Administrative expenses were $4.5 million for the three months ended March 31, 2025, compared to $2.4 million for the three months ended March 31, 2024. Employee share-based compensation expenses during the three months ended March 31, 2024 were $4.8 million lower, primarily driven by forfeitures in connection with the divestiture of the Greater China assets and business operations. Additionally, legal expenses were $2.5 million lower during the three months ended March 31, 2025.

Interest Income

Interest income was $1.9 million for the three months ended March 31, 2025, compared to $0.7 million for the three months ended March 31, 2024. The increase was primarily attributable to higher interest rates earned on cash balances in 2025.

Other Income (Expenses), Net

Other income (expenses), net were $0.2 million for the three months ended March 31, 2025, compared to $(0.6) million for the three months ended March 31, 2024.

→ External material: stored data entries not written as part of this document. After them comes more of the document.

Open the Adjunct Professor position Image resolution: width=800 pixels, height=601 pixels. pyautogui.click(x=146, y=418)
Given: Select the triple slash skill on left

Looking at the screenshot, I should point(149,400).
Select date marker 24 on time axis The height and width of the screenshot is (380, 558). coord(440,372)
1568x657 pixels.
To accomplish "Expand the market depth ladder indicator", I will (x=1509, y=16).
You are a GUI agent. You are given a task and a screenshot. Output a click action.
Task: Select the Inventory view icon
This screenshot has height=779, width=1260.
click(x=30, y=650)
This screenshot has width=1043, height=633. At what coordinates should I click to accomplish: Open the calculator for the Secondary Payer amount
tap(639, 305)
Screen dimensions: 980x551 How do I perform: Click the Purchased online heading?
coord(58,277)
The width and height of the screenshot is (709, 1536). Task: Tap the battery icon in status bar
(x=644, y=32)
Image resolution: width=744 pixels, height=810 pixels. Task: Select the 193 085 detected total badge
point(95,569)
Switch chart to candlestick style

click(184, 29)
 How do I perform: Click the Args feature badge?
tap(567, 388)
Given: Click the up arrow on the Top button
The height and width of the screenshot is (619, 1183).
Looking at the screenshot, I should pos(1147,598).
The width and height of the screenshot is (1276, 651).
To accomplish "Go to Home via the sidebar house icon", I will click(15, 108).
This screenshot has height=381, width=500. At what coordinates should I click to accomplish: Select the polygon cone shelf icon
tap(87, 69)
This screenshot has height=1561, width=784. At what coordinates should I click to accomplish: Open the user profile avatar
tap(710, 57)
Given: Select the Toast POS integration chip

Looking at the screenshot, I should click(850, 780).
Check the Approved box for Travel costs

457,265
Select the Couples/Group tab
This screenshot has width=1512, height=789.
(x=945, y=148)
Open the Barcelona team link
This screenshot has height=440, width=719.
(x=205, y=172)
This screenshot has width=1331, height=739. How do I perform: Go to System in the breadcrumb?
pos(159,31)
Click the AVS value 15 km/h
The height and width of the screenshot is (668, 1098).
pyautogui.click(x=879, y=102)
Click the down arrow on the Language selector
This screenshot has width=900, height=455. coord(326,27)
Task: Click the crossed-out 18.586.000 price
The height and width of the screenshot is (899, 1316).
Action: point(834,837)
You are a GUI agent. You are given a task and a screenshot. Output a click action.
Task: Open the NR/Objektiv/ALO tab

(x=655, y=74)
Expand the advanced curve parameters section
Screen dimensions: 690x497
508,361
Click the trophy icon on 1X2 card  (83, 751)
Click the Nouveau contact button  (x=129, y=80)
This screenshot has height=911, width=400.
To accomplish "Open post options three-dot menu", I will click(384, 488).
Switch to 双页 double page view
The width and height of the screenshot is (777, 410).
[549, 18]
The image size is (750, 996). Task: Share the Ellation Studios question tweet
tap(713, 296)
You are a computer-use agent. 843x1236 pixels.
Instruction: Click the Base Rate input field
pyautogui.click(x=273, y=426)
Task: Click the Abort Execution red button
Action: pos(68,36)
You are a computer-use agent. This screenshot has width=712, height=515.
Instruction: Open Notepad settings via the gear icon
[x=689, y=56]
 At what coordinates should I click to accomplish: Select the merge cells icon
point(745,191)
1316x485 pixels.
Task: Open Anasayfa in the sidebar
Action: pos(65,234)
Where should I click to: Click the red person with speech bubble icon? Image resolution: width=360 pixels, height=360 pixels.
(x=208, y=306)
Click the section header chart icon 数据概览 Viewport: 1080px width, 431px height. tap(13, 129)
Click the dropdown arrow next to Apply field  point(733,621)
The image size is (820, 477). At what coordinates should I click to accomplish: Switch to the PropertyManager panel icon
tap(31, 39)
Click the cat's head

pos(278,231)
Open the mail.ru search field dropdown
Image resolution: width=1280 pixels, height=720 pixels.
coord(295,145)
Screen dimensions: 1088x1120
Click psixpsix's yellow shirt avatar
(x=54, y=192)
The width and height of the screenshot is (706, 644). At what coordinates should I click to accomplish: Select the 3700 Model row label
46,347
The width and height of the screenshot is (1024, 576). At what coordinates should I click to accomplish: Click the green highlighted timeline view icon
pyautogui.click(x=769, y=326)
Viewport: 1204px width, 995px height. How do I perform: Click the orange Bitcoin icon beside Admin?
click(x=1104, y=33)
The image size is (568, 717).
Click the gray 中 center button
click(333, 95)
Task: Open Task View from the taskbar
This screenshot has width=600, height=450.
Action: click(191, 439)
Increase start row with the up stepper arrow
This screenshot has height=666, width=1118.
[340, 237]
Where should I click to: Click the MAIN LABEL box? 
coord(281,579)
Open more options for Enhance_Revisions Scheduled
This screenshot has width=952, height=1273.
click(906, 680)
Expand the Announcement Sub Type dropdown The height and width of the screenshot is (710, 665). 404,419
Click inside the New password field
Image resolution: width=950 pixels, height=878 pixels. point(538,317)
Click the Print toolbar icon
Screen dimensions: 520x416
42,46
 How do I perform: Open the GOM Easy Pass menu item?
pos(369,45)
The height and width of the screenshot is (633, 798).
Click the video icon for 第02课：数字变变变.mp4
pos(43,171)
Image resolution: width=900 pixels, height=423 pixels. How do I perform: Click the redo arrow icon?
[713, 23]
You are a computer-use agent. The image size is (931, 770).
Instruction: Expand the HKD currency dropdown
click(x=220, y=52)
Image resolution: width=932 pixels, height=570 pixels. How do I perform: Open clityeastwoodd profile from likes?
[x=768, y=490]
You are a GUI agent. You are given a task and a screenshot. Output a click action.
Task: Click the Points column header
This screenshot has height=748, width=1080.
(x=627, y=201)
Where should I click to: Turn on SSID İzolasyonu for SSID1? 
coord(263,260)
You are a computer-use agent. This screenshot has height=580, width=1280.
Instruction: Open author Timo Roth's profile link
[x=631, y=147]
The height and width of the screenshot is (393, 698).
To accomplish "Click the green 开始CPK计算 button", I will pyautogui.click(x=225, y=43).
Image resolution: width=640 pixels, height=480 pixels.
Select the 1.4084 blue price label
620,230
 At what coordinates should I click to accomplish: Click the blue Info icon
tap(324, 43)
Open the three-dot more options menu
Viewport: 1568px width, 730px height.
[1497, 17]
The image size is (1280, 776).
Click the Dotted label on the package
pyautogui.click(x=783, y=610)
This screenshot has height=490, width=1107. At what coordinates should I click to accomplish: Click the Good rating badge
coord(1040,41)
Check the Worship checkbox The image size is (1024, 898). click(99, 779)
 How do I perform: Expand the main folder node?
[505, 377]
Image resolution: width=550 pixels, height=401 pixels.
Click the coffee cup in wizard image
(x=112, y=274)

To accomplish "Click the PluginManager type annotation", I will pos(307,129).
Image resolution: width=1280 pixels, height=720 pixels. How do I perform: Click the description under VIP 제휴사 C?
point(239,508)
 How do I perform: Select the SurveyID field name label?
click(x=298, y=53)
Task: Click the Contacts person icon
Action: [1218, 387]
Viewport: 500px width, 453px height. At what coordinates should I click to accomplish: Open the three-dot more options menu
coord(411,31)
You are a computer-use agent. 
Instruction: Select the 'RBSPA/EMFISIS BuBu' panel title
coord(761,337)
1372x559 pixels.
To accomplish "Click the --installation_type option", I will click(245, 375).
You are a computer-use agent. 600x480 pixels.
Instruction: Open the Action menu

Equity in Loss of Affiliates

Equity in loss of affiliates was $1.0 million for the three months ended March 31, 2024 due to recognition of the employee stock ownership plan expenses from the Company’s unconsolidated investee as a result of the divestiture of the Greater China assets and business operations. There was no equity in loss of affiliates for the three months ended March 31, 2025.

Net Loss from Continuing Operations

Net loss from continuing operations was $(3.2) million for the three months ended March 31, 2025, compared to $(9.4) million for the three months ended March 31, 2024. Net loss from continuing operations per share attributable to ordinary shareholders was $(0.02) for the three months ended March 31, 2025, compared to $(0.05) for the three months ended March 31, 2024.

Net Loss from Discontinued Operations

On April 2, 2024, the Company closed the China divestiture announced on February 7, 2024 (the "Transaction"). In accordance with ASC 205-20, the Company determined that the Transaction represented a strategic shift that had a major effect on the business and therefore, met the criteria for classification as discontinued operations. As a result, the Company recognized a loss from discontinued operations of $6.9 million for the three months ended March 31, 2024.

Net Loss

Net loss was $(3.2) million for the three months ended March 31, 2025, compared to $(16.3) million for the three months ended March 31, 2024. Net loss per share attributable to ordinary shareholders was $(0.02) for the three months ended March 31, 2025, compared to $(0.09) for the three months ended March 31, 2024.

About Givastomig

Givastomig (TJ033721 / ABL111) is a bispecific antibody targeting Claudin 18.2 ("CLDN18.2")-positive tumor cells. It conditionally activates T cells through the 4-1BB signaling pathway in the tumor microenvironment where CLDN18.2 is expressed. Givastomig is being developed for first line ("1L") metastatic gastric cancers, with further potential in other solid tumors. In Phase 1 trials, givastomig has shown promising anti-tumor activity attributable to a potential synergistic effect of proximal interaction between CLDN18.2 on tumor cells and 4-1BB on T cells in the tumor microenvironment, while minimizing toxicities commonly seen with other 4-1BB agents.

The ongoing Phase 1b study is evaluating givastomig for the treatment of gastric cancer in the 1L setting in combination with standard of care, nivolumab (an anti-PD-1 checkpoint inhibitor) plus chemotherapy, in dose escalation and dose expansion cohorts. Dose escalation is complete, and enrollment in the first dose expansion cohort (n=20) finished ahead of schedule. Enrollment continues to progress ahead of schedule in the second dose expansion cohort (n=20). The study builds on positive Phase 1 monotherapy data.

Givastomig is being jointly developed through a global partnership with ABL Bio, in which I-Mab is the lead party and shares worldwide rights, excluding Greater China and South Korea, equally with ABL Bio.